Provided information
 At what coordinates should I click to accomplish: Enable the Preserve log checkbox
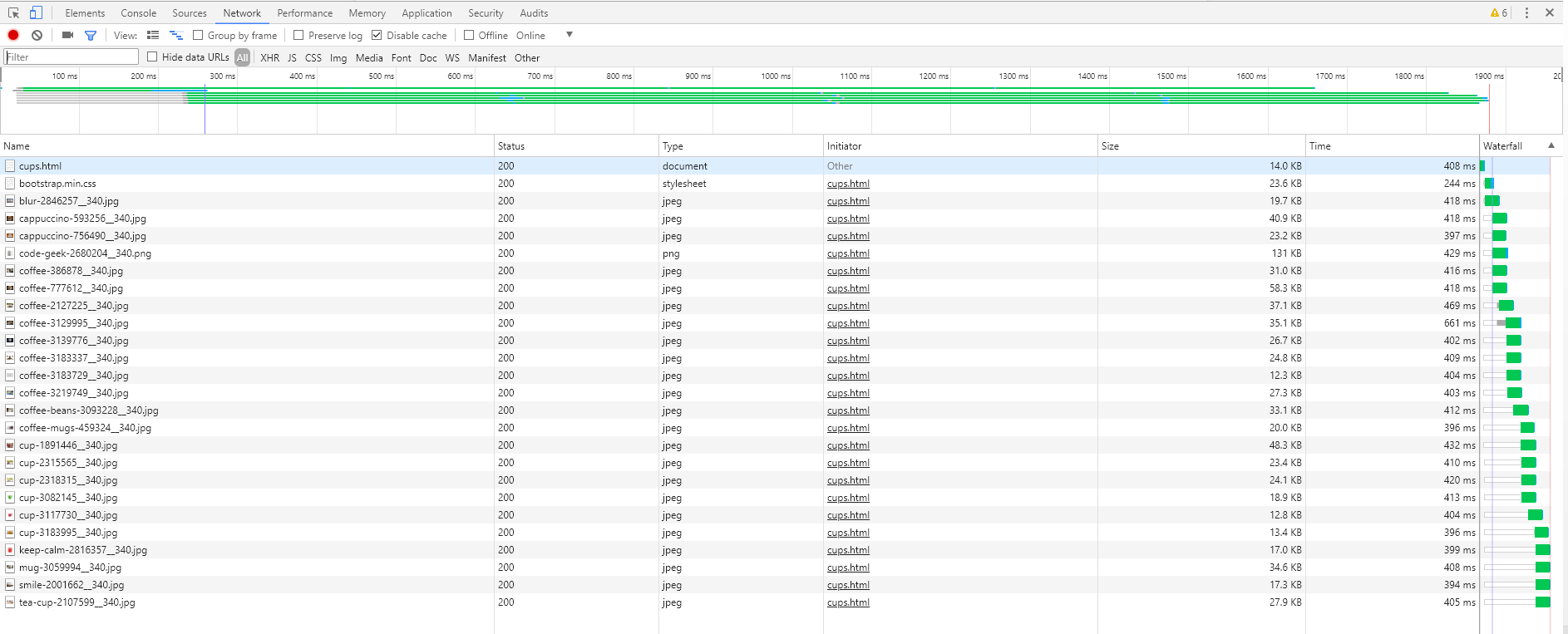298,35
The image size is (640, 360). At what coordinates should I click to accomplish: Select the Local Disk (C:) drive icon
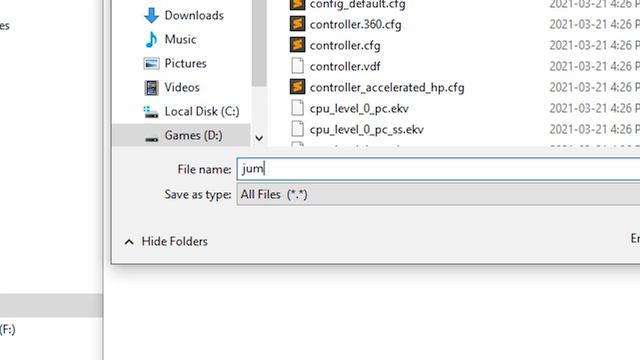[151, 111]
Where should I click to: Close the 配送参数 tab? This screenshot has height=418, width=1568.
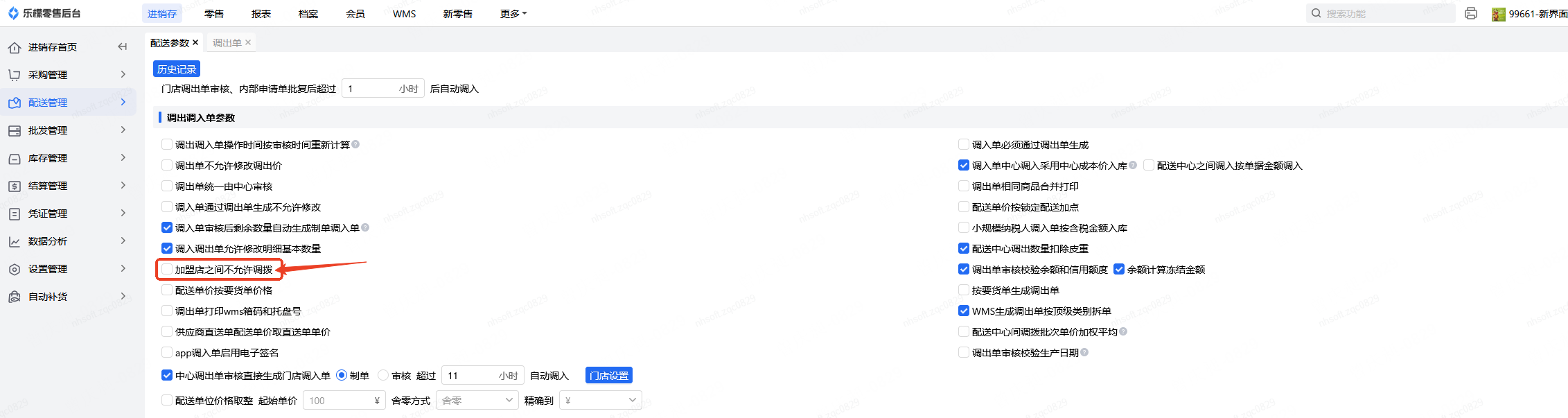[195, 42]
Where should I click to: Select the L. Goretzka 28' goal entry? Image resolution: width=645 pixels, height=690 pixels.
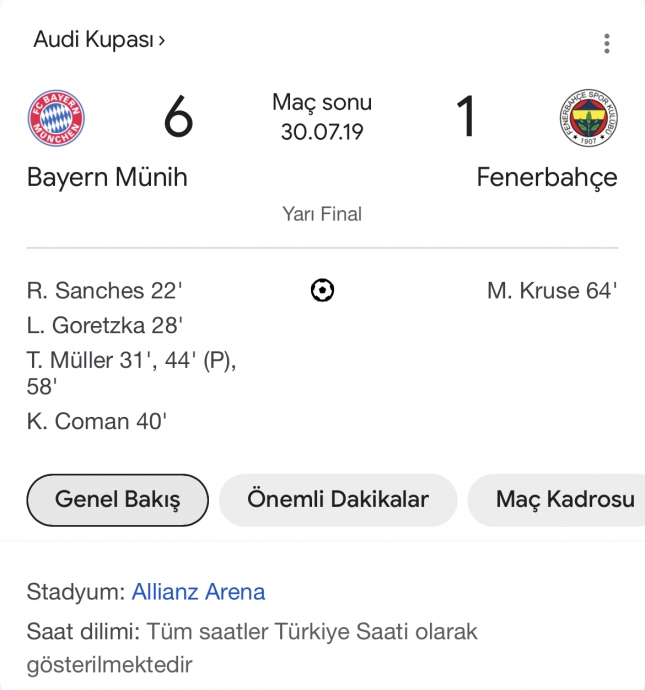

Problem statement
Nothing but the lines from the one containing "Where should I click to: Close" through the end of the listing should be written out, each exactly, and pictures must be left out.

Exercise response
Where should I click to: Close the 配送参数 tab? This screenshot has height=418, width=1568.
[195, 42]
Where should I click to: Select the L. Goretzka 28' goal entry? Image resolution: width=645 pixels, height=690 pixels.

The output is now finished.